Last week was one of those weeks where I found myself forcing my prayers. Like the rest of the world, I faced a full week of deadlines and a family to attend to. On top of that I was also sick, so I didn’t feel much like praying. I just wanted to feel better. I thought getting things done would help me feel better, so I cut some corners and majored on efficiency instead of my Lord. Like a college student who procrastinated all semester long, I found myself cramming prayers into my day just to say I did them. As a result, my prayers really became a box to check not a God to encounter. This obviously wasn’t the right choice, but God was gracious nonetheless. In my quest for a higher efficient work week, God showed up and revealed my heart on the matter of prayer (or in my case the avoidance thereof).
I wasn’t doing anything really spiritual to get God’s attention, mind you. I just had one of those “still small voice” moments where God got my attention in the midst of my busyness to remind me he wasn’t in it. That’s when I stopped my work to reflect on the moment. It didn’t take long before God gently pointed out three reasons why I was avoiding him in prayer (I’m sure there were more, but he was gracious to stop at three for the moment).
I will share all three of them with you, but not all at once. I don’t mean to keep you in suspense, rather I want to give you one at a time in order that you and I might digest them together. Also, I don’t want to just list the ways we avoid prayer. I want to give us the space each week to do something about our avoidance.

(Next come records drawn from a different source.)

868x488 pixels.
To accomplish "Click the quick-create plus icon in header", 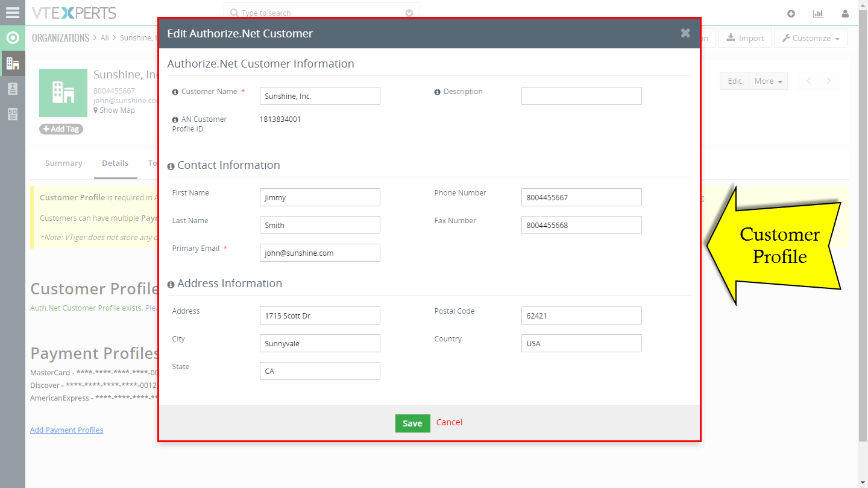I will pos(791,13).
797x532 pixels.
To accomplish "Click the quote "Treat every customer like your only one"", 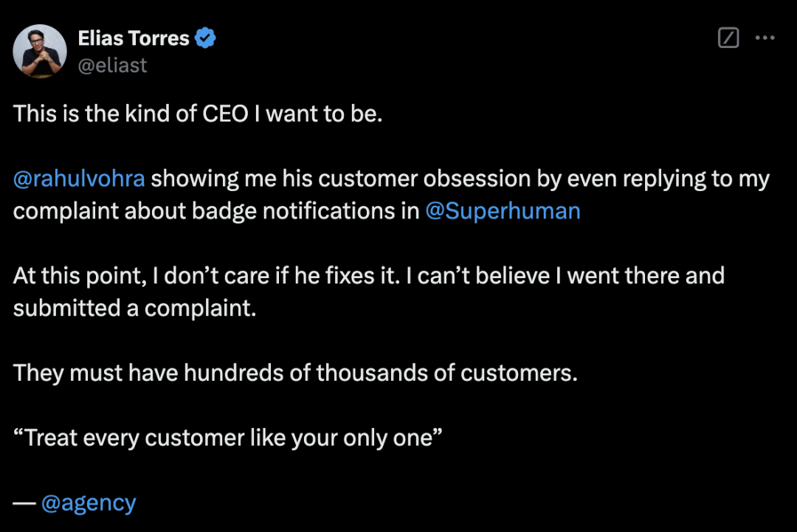I will pos(228,438).
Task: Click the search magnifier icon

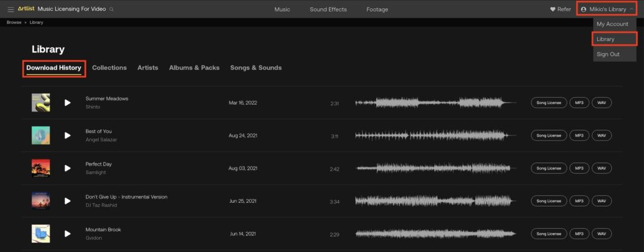Action: coord(112,9)
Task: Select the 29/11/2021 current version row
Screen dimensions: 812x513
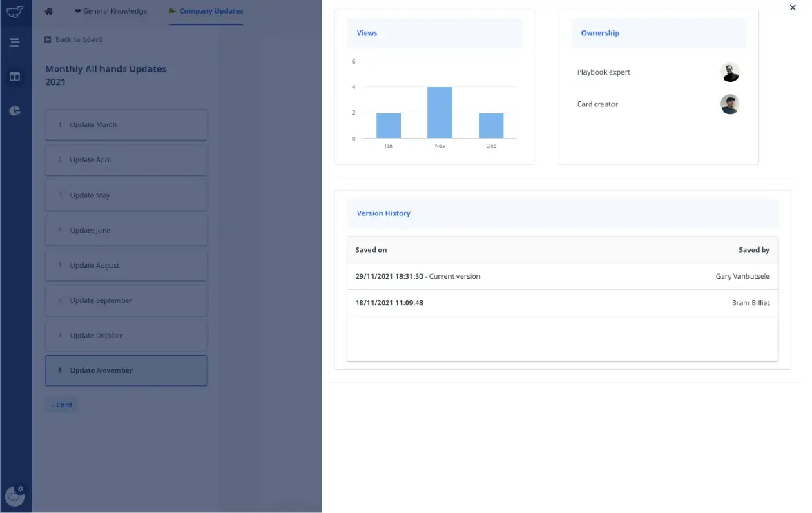Action: click(562, 277)
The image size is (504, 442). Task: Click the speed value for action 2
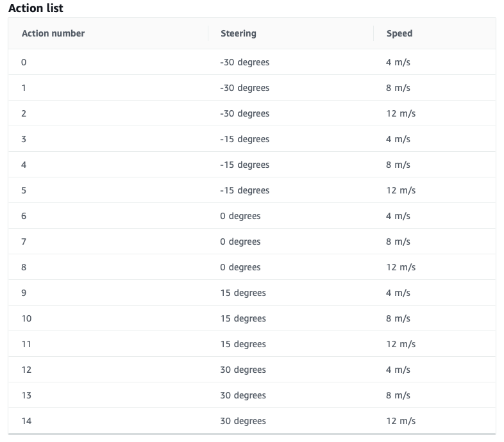coord(401,113)
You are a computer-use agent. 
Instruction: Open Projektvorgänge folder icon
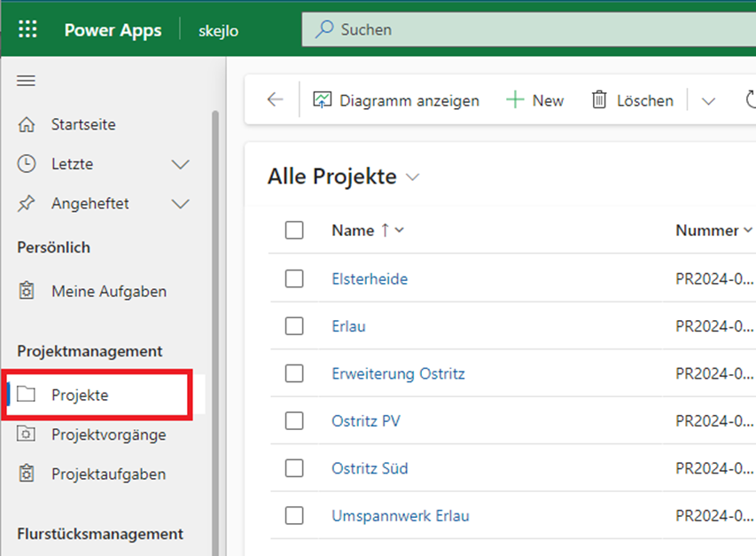point(27,435)
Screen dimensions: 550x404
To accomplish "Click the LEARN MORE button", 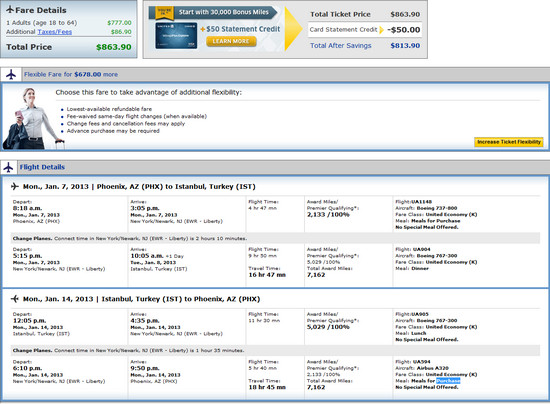I will 231,41.
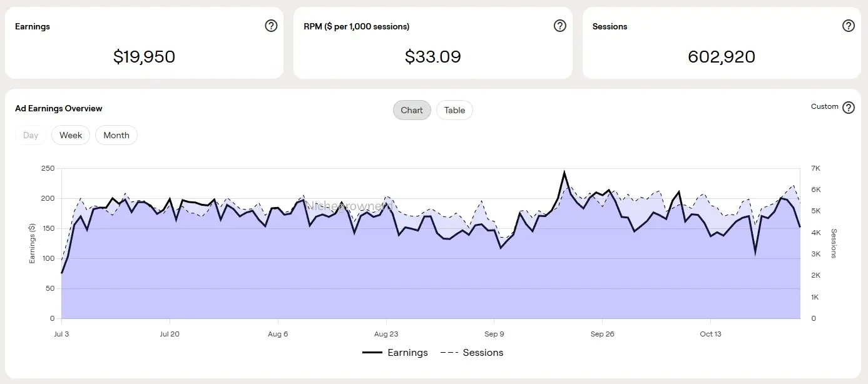The height and width of the screenshot is (384, 868).
Task: Click the Sep 9 x-axis label
Action: pyautogui.click(x=494, y=334)
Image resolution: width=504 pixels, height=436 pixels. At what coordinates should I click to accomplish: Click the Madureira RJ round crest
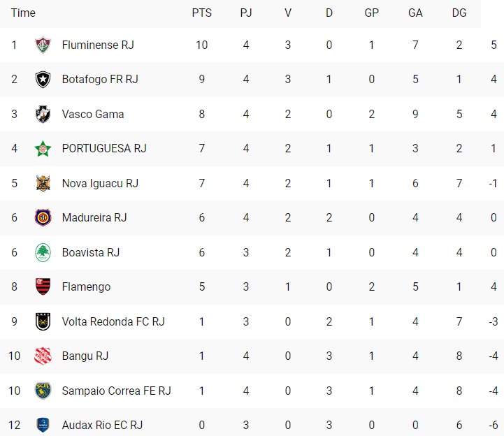click(43, 217)
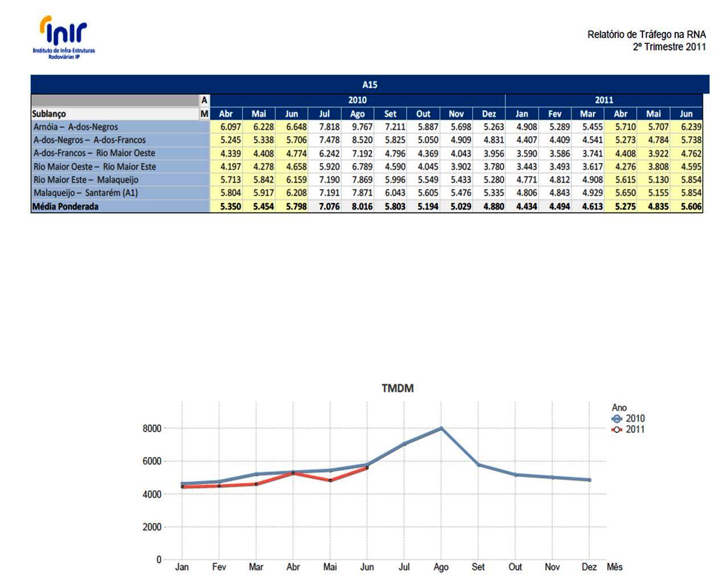Click the 'Relatório de Tráfego na RNA' heading

pos(646,35)
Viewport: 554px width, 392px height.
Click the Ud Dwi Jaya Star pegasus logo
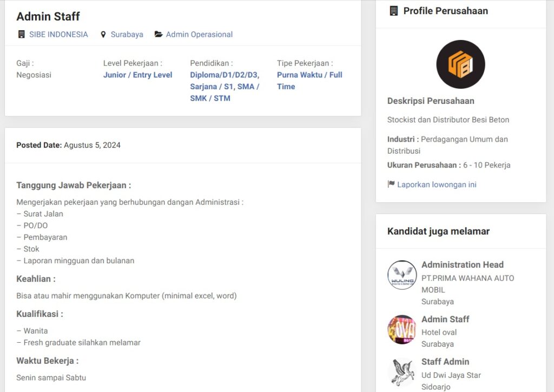point(402,372)
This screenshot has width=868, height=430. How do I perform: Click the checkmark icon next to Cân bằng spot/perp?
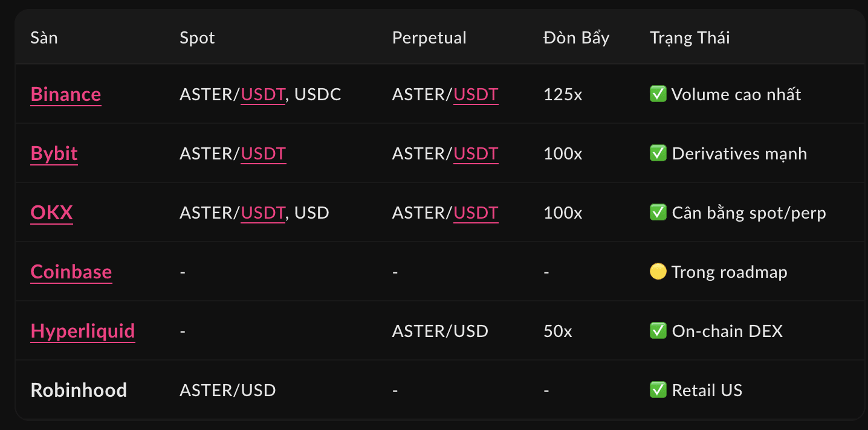tap(658, 213)
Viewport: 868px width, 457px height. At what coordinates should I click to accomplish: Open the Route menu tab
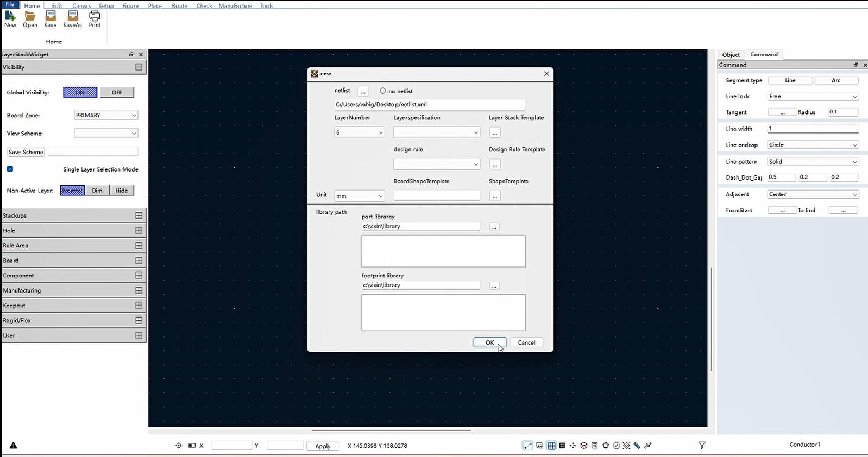click(x=179, y=6)
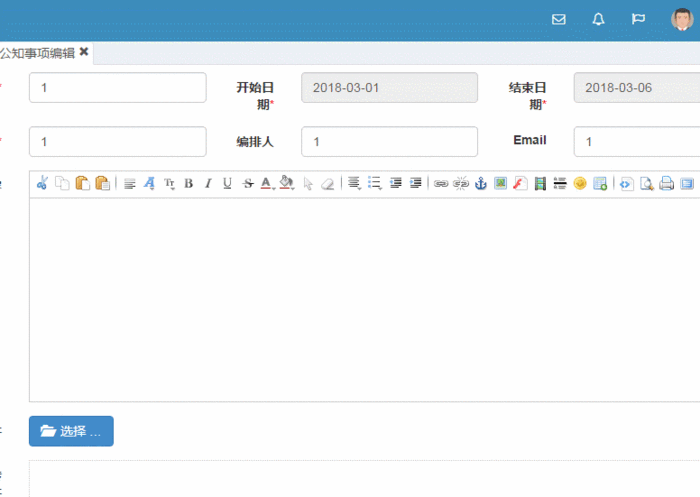Open the mail envelope icon in header

click(558, 19)

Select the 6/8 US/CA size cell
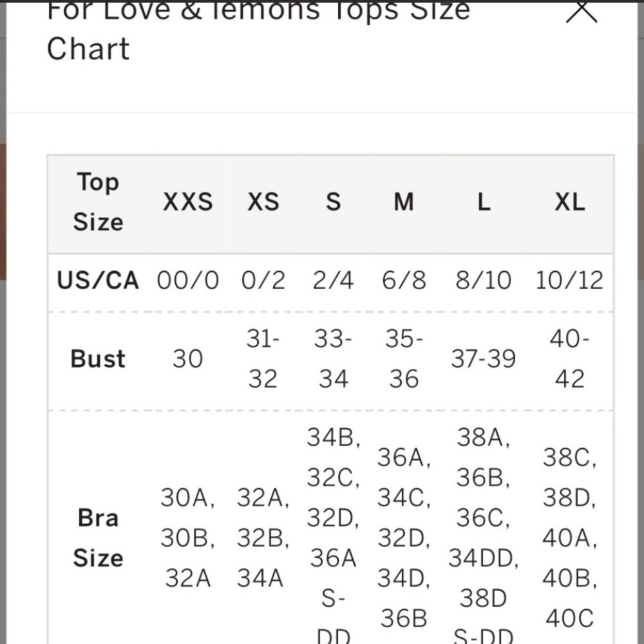[404, 281]
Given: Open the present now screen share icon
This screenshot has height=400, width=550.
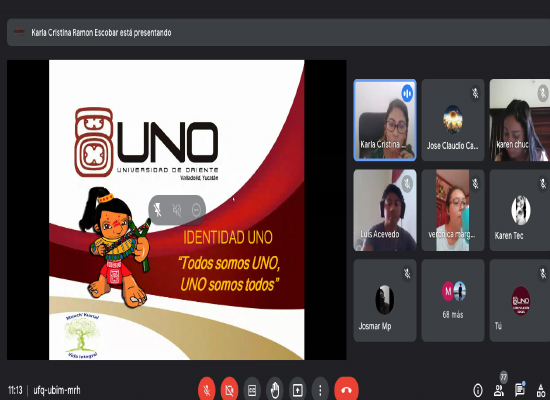Looking at the screenshot, I should click(x=297, y=389).
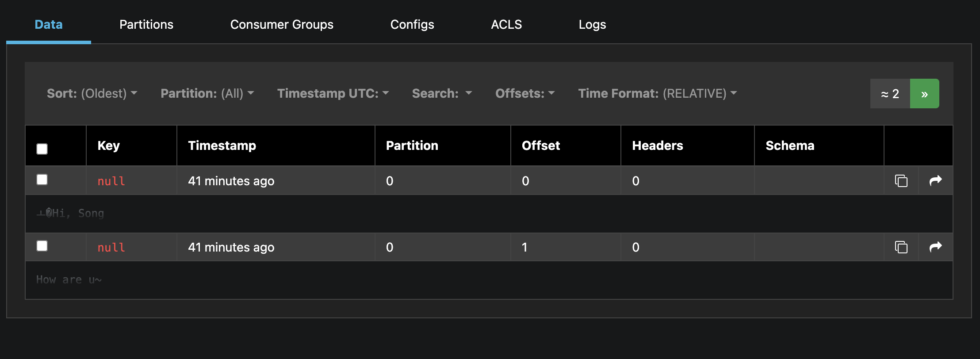Share the offset 1 message
The height and width of the screenshot is (359, 980).
[935, 247]
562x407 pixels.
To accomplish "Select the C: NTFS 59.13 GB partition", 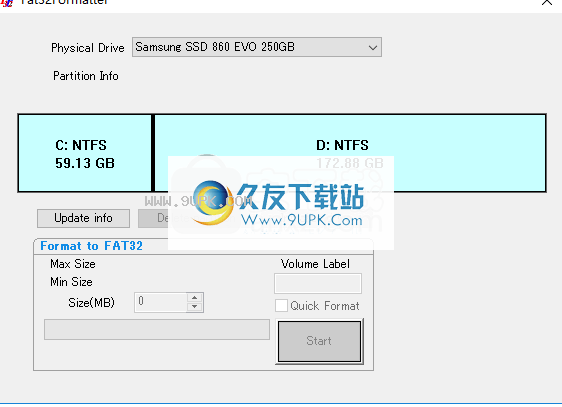I will click(85, 153).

Here is the first of three reasons why we avoid prayer:
I think we avoid prayer because we believe that God only wants something from us not for us.
Let’s face it, God is someone who demands a lot from us (remember Lev. 11:44 where God said “be holy because I am holy?”). When we read passages like this, they tend to reinforce a false image of God as a stern father who doesn’t give his kids any slack. This image demotivates us to pray because we know we fall short of the holy standard God has set out for us much of the time. As a result, we can conclude falsely that if we approach God in prayer there is only a reprimand waiting for us on the other end. Therefore, it’s best to keep our distance – especially if life is going well!
I think we avoid prayer because we believe that God only wants something from us not for us. -Scott Vermillion Share on X
But when we believe God only wants something from us, we fail to hear God’s true heart for us. The truth is that God wants a great deal for us. He longs to walk with us in prayer like Adam and Eve did in the cool evenings in Eden. He wants to remove our sin as far as the east is from the west. To be clear, God does want us to be holy, but we have to also hear that God has made a way for us to be holy. It’s not our job to become holy on our own. It’s God’s job to make us holy. It’s our job to confess that Jesus’ life, death and resurrection make us holy. It’s in the confession of our need for Jesus’ sacrifice on the cross that we can begin to see just how much God wants something for us. However, if we only think God wants something from us, we won’t be spending too much time with him in prayer. For instance, how many people do you want to spend time with who only want something from you? Those are the people we avoid like the plague. If our view of God is stunted with the belief that God only wants something from us, we will avoid God like the plague, too.
here is what you can do this week to change your avoidance of prayer into courage to pray:
Begin your prayers with an invitation from God.
You are never the initiator in prayer. God is. So why not intentionally let God begin the conversation by listening to his invitation in Isaiah 1:18-19. If you have forgotten those words, let me refresh your memory. God says to his people:
Is. 1:18 “Come now, let us reason together,”
says the LORD.
“Though your sins are like scarlet,
they shall be as white as snow;
though they are red as crimson,
they shall be like wool.
19 If you are willing and obedient,
you will eat the best from the land;
20 but if you resist and rebel,
you will be devoured by the sword.”
For the mouth of the LORD has spoken.
God reveals his heart to us in the book of Isaiah. He invites us to experience a transformation through our conversations with him. If we are willing to approach God as we are, God is willing to transform us to look just like him. Through these words in Isaiah, God is inviting us all to move from a sin stained life, to a holy covered life. He will take our bruised and battered soul and heal our self-inflicted wounds. If we are willing, God will give us his best, not the worst. He wants to cover our sin with his holiness. That’s a gift we shouldn’t overlook.
If we are willing to approach God as we are, God is willing to transform us to look just like him. Share on X
This transformation that God does in our hearts motivates me to pray. I need God’s generous invitation in order to have the courage to come to him as I am with my crimson colored soul, in order to let him do his work of making me holy just as he is.
So this week, don’t avoid God thinking that he only wants something from you. Begin your prayers with God’s invitation in Isaiah 1:18-19, so that you can hear how much God wants for you.
Q: How would this invitation from God in Is. 1:18-19 change the way you pray?